**CONSIGNES DE TRAVAIL**
Dans l'extrait ci-dessous sur le cinéma des Wachowski, relevez, s'il vous plaît, tous les thèmes que la vie, leur thème principal, englobe selon l'extrait.

----- EXTRAIT RETENU -----

Le cinéma des Wachowski parle de la vie, c'est leur principal thème qui englobe l'amour, la réincarnation et la consommation. Dans Cloud Atlas qui est le film le plus existentialiste des cinéastes tout cela culminaient pour un rendu bancal, comme toujours les Wachowski étaient trop ambitieux et le film n'arrivait pas à approfondir chaque thématiques qu'il voulait traiter, ce qui en faisait un film formellement brillant, mais sur le fond incomplet et trop simpliste, ce qui fait que le film échouait dans ses intentions. Et globalement chaque films des Wachowski suit ce schéma, quelques choses d'ambitieux mais peut être trop ambitieux pour être pleinement réussi. Le problème est que ce sont des cinéastes généreux et dans cette optique ils font leur films sous le signe du trop, ils veulent bien trop en mettre sur des fondations fragiles ce qui fait que généralement l'ensemble fini par ce casser la gueule. J'aime bien ces deux cinéastes personnellement, je sais qu'avec eux je vais toujours en prendre plein la vue mais leur films s'agencent souvent de façon à ce que ce soit de l’esthétique pour de l'esthétique pur mais l'esthétique aussi soigné et impressionnant puis-t-il être ne fait pas nécessairement un bon film. Ici ça en est l'exemple parfait car comme Cloud Atlas, Jupiter Ascending est la synthèse du cinéma des Wachowski, que ce soit dans les qualités comme les défauts, ce qui fait un film visuellement impressionnant mais globalement moyen.

----- LISTE -----

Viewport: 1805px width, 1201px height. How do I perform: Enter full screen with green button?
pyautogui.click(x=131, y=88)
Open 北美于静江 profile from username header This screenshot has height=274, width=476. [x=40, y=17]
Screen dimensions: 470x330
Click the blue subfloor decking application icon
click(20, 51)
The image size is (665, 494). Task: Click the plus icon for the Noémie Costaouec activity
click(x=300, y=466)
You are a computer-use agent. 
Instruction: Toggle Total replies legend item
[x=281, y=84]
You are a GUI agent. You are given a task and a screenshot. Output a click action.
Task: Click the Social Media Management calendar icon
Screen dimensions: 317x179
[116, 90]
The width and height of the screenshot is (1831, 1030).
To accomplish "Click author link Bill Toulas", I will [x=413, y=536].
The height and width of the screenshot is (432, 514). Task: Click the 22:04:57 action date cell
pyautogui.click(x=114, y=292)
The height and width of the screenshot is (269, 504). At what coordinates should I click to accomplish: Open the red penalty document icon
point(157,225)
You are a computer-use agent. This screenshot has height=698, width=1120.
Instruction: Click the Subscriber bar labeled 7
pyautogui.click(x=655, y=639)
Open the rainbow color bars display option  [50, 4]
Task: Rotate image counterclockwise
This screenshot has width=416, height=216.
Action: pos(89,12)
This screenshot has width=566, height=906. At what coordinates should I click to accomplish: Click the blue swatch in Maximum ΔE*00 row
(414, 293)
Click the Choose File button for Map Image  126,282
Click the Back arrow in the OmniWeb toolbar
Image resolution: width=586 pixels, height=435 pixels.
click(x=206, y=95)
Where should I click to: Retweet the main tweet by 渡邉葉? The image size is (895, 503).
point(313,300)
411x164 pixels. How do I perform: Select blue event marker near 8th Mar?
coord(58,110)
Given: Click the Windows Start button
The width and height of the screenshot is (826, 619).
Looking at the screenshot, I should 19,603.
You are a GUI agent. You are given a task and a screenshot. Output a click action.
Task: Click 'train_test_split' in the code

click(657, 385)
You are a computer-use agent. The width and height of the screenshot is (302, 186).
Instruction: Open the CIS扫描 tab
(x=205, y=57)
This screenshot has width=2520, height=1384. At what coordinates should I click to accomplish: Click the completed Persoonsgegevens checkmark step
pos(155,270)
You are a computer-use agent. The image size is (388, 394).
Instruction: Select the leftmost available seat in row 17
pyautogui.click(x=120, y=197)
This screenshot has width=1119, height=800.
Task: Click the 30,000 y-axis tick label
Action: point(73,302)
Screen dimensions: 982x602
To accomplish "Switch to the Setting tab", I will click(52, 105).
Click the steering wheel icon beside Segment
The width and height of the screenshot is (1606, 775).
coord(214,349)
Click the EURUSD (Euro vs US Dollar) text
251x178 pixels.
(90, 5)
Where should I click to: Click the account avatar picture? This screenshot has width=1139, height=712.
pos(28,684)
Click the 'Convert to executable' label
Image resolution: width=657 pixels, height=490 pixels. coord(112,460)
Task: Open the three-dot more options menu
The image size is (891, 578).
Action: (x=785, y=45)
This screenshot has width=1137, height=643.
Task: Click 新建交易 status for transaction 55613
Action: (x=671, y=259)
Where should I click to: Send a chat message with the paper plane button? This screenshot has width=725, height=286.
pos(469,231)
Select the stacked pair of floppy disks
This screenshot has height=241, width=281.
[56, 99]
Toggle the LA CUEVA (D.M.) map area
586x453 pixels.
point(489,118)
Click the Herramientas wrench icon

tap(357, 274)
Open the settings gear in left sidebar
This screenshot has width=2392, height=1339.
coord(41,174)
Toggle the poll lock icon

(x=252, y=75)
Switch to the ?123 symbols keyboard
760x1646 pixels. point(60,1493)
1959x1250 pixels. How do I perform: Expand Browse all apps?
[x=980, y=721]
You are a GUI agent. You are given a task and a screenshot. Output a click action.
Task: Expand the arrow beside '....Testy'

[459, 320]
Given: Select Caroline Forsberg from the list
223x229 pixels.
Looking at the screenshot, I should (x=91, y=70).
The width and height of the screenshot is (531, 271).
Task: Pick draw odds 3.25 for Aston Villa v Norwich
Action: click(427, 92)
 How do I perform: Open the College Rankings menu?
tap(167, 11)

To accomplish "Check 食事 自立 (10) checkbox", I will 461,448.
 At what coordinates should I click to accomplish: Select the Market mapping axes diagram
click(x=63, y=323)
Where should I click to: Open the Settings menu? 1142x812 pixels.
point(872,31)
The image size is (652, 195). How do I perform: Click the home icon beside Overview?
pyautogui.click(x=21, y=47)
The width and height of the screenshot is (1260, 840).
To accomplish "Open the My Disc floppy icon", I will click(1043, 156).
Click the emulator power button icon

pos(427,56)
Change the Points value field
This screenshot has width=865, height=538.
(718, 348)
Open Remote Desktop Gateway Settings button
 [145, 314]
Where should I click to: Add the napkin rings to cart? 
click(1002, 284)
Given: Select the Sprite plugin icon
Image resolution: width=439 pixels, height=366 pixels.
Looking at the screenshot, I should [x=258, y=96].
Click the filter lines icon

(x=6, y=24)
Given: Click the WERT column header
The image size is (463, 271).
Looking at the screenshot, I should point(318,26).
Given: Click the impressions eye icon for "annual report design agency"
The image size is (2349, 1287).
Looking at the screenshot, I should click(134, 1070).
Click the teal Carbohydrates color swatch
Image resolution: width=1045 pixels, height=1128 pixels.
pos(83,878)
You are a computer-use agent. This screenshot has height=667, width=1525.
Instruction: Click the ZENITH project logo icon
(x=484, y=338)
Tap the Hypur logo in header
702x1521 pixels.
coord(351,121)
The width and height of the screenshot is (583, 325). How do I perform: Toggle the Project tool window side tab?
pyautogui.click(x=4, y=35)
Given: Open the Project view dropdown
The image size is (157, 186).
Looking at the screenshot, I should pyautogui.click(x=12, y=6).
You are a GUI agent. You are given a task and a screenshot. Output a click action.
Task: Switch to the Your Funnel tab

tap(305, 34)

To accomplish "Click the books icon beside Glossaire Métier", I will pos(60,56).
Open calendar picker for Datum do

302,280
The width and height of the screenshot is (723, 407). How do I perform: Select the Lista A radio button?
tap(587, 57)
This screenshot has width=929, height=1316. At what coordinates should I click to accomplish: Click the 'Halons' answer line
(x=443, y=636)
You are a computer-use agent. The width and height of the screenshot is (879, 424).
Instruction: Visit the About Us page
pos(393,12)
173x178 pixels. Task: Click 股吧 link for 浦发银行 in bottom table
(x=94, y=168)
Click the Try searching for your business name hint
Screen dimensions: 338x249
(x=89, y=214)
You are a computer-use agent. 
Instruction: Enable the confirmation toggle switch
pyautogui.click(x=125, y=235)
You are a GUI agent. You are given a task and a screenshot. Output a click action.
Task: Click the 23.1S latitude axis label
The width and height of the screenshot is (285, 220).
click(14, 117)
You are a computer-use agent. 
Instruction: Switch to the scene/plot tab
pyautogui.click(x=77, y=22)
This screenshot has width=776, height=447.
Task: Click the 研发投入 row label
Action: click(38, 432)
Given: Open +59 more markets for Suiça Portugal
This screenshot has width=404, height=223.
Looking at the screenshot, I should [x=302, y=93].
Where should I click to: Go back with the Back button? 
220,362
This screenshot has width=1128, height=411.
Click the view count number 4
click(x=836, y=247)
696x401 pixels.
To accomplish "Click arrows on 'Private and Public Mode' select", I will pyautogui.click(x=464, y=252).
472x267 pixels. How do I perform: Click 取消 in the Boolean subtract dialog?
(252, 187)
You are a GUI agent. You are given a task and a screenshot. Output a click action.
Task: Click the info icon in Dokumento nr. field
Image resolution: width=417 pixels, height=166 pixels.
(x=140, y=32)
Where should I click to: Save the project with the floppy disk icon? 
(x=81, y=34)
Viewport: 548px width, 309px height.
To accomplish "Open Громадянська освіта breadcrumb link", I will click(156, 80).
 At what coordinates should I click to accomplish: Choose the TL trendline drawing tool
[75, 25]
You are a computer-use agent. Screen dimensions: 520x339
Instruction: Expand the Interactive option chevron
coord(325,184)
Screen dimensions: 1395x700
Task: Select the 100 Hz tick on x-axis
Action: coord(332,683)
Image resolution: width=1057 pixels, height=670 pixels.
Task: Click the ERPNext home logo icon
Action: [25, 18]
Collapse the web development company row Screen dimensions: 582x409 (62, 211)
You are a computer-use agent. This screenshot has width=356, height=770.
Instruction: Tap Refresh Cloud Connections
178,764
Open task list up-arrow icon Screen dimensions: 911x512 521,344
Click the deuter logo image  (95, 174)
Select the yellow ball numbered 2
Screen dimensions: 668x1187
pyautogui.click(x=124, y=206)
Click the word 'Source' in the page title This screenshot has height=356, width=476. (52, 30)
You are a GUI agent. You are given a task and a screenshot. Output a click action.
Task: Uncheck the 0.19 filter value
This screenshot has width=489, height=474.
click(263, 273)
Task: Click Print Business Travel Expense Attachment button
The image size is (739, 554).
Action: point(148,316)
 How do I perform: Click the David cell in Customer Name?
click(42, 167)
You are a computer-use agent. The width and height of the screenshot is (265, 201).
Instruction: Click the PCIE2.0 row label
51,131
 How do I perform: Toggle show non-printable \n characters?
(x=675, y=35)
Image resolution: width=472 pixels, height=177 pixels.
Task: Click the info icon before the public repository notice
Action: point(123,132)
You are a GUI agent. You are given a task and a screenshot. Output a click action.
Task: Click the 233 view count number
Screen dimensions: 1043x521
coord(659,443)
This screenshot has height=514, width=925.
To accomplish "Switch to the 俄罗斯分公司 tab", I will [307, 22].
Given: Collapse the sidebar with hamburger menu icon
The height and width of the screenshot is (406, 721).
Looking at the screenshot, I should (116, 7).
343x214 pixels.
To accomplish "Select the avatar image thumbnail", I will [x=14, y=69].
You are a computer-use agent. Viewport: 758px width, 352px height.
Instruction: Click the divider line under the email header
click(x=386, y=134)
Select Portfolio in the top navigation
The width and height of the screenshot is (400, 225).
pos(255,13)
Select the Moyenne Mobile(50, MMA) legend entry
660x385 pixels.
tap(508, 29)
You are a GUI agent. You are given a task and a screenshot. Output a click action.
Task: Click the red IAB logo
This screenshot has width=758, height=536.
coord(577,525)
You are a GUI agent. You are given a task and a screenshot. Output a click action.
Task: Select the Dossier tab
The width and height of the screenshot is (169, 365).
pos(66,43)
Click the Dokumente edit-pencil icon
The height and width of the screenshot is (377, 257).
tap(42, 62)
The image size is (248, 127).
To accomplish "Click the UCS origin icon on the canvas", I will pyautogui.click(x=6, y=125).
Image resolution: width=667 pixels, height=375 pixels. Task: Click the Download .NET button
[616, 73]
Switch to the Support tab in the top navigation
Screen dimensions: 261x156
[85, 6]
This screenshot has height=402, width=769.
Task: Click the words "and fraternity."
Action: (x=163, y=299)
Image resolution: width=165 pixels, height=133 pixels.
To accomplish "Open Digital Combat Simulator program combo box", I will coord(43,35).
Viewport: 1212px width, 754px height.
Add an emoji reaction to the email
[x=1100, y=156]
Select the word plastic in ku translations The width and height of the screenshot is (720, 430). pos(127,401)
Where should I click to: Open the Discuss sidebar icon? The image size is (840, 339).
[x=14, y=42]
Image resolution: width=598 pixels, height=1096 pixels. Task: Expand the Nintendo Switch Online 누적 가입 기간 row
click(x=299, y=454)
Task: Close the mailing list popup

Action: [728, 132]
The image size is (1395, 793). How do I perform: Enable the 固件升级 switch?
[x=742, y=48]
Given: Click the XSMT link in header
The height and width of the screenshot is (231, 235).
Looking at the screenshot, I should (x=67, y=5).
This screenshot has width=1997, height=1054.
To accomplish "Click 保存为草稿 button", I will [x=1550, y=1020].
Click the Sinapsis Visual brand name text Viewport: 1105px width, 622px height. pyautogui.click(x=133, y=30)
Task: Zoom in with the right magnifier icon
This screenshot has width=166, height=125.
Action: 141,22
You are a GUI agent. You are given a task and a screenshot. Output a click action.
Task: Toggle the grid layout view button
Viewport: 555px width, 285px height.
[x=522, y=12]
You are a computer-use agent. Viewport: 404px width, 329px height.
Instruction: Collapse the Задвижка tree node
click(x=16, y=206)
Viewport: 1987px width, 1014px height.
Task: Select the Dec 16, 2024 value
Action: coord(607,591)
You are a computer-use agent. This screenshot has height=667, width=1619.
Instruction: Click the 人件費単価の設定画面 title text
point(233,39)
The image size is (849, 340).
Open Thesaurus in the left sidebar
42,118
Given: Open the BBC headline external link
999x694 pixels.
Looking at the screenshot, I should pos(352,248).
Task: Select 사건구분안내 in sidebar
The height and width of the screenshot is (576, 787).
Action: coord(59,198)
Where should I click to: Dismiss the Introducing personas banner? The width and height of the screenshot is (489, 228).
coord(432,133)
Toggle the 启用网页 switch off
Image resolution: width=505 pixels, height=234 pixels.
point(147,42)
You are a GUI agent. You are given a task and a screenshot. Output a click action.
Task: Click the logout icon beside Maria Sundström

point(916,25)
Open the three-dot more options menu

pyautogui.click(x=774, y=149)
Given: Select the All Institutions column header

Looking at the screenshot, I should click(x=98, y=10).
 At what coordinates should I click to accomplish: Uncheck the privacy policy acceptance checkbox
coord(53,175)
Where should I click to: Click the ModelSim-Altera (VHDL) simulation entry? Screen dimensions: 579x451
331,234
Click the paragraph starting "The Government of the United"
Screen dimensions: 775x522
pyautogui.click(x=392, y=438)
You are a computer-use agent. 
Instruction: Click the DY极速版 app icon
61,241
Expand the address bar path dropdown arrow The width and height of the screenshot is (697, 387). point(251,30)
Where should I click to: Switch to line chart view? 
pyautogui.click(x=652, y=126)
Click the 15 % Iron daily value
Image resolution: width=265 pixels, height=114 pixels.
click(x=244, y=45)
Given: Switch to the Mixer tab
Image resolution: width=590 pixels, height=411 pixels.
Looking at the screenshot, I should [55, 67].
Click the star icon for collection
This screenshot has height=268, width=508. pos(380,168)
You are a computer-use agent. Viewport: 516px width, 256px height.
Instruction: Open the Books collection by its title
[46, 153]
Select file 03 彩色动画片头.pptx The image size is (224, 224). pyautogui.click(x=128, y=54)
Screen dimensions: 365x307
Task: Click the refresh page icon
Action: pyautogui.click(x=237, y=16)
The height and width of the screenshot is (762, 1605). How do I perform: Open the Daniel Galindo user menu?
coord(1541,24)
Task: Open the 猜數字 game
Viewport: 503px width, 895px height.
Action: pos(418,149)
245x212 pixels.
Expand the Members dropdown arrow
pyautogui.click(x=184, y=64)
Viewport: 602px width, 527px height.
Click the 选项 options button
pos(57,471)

-----

**RÉSULTAT**
- l'amour
- la réincarnation
- la consommation